Buenos días, Tengo una UPS APC br1000g al momento que no hay corriente y la ups descarga la batería no enciende automáticamente ni apretando el botón de encendido. Sólo enciende si saco el banco de batería no se si hay solución para eso?


----------



## DOSMETROS (Oct 19, 2020)

__





						[Aporte] UPS APC RS500 reparación
					

Estimados del Foro les quiero contar que en mi empresa donde trabajo compraron unas 20 de estas UPS para respaldar los computadores de escritorio, todo andaba bien hasta que comenzaron a dar la siguiente falla, solo funcionaban con la bateria con carga completa y a la hora o menos se apagaban...
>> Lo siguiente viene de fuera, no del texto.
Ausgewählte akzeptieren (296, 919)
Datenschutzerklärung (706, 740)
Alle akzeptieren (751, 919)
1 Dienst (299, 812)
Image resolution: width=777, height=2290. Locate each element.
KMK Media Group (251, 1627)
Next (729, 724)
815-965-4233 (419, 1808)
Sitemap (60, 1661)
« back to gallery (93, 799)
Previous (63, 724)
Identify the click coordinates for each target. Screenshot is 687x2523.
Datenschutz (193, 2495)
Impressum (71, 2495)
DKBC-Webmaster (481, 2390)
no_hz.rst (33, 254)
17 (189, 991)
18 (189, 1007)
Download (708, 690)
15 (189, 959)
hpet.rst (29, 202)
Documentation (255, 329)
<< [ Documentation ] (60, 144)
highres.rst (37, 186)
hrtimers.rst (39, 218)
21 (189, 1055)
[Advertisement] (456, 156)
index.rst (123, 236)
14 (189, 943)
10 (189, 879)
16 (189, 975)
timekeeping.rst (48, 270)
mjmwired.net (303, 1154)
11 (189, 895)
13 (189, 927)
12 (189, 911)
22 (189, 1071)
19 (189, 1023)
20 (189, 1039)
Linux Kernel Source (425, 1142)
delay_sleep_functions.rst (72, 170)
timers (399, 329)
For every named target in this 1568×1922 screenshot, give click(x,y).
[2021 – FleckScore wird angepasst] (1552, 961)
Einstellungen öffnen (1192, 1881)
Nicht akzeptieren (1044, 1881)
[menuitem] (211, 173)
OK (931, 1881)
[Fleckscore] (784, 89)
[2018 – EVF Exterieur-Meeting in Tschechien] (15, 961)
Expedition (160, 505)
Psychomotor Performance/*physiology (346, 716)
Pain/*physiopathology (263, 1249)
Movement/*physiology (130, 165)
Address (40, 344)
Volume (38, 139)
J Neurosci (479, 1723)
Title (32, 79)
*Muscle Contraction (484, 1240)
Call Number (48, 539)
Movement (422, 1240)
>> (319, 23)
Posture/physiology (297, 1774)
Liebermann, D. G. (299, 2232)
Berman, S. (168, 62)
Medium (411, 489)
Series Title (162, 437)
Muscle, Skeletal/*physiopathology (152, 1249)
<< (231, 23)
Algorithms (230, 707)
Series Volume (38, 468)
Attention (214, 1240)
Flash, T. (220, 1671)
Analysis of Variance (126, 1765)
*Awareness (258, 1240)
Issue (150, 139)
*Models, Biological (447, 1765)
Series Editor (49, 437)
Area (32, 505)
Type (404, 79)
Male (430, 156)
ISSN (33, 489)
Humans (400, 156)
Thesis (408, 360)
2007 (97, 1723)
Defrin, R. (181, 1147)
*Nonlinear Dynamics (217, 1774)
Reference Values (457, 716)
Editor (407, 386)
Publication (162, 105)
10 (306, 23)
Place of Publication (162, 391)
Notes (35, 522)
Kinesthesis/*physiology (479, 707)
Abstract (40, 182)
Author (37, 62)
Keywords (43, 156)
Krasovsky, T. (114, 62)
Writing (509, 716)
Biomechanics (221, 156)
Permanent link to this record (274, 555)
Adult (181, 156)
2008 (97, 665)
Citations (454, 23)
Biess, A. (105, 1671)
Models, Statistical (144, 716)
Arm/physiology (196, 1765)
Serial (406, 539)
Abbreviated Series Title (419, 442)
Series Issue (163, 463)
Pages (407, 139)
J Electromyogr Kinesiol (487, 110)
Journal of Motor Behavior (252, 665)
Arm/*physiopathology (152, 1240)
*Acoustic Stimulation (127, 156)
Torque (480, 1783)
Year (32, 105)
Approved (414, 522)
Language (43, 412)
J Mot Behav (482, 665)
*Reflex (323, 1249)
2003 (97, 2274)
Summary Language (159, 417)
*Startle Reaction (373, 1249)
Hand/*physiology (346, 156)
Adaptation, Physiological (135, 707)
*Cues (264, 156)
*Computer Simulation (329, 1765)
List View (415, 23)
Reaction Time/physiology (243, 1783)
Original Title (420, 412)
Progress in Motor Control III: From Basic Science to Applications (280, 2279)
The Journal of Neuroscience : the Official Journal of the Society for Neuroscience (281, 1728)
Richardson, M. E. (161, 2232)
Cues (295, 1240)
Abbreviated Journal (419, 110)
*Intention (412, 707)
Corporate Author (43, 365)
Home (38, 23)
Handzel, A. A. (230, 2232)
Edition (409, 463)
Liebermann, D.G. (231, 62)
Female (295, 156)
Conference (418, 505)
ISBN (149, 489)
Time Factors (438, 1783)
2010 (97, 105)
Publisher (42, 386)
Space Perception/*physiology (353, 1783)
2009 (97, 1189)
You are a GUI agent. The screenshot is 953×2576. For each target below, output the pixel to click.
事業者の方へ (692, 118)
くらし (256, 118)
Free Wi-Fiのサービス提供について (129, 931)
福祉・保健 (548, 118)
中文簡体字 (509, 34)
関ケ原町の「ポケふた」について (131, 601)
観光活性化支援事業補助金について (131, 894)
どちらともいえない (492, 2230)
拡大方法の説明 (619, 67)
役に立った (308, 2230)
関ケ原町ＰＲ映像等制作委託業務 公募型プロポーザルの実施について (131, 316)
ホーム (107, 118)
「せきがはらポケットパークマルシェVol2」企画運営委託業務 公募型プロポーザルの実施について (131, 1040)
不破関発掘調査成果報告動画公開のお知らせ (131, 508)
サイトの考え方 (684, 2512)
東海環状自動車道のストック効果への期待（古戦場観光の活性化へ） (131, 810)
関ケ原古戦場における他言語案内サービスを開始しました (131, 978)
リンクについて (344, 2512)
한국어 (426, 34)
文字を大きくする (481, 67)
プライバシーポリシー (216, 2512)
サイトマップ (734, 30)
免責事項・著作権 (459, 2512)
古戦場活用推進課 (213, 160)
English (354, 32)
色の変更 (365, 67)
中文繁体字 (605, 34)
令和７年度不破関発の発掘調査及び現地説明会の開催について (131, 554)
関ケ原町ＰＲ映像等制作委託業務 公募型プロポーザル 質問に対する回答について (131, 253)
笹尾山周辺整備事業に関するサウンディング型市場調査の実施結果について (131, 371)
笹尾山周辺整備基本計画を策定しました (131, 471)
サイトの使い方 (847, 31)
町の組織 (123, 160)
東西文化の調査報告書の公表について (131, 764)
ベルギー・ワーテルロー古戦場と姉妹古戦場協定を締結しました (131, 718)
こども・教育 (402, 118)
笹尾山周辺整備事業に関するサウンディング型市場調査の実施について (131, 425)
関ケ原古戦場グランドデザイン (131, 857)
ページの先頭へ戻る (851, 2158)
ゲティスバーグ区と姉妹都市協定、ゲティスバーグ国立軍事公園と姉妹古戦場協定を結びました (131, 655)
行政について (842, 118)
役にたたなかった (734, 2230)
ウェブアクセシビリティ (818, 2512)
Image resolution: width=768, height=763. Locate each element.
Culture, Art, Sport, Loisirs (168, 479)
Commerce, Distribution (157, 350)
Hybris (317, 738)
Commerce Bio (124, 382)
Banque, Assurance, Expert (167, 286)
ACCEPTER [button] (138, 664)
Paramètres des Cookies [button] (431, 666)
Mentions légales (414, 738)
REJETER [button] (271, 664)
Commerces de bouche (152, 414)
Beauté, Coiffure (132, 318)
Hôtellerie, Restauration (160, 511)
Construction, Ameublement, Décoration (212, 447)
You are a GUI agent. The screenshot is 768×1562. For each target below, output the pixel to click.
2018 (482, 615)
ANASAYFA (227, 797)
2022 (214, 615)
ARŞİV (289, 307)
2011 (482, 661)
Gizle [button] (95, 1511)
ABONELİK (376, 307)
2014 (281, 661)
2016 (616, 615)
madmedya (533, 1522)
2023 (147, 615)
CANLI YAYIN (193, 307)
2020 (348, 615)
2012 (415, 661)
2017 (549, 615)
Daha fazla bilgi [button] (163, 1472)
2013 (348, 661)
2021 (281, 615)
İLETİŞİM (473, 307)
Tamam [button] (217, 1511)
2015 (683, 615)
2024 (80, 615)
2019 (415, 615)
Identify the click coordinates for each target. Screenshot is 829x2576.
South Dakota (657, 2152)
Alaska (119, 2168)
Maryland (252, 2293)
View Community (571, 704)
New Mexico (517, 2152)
					www.forosdeelectronica.com
				




Aqui el manual de servicio :





__





						[Aporte] Manual de Servicio APC Smart-UPS® RT
					

Ahí va oro en polvo, casi imposible de conseguir....impriman !!! un aporte ...




					www.forosdeelectronica.com


----------



## jaen2190 (Oct 19, 2020)

Lei el tema pero en mi caso la ups si enciende cuando saco el banco de batería y vuelvo a colocarla.


----------



## DOSMETROS (Oct 20, 2020)

Si , me había equivocado con el link , que de todas maneras te sirve , fijate el segundo link que te había agregado :





__





						[Aporte] Manual de Servicio APC Smart-UPS® RT
					

Ahí va oro en polvo, casi imposible de conseguir....impriman !!! un aporte ...




					www.forosdeelectronica.com


----------



## Joseeelias03 (Mar 5, 2021)

Buenas noches tengo un problema con mi UPS marca forza, se quemaron los dos transistores irf 3205 y los remplace pero ahora me da una falla, después de dos horas funcionando pasa a funcionar con la batería como si se hubiese ido la luz, que puedo hacer para solucionarlo


----------



## DOSMETROS (Mar 6, 2021)

Revisa el circuito de disparo , lee por mas arriba en el post por favor !


----------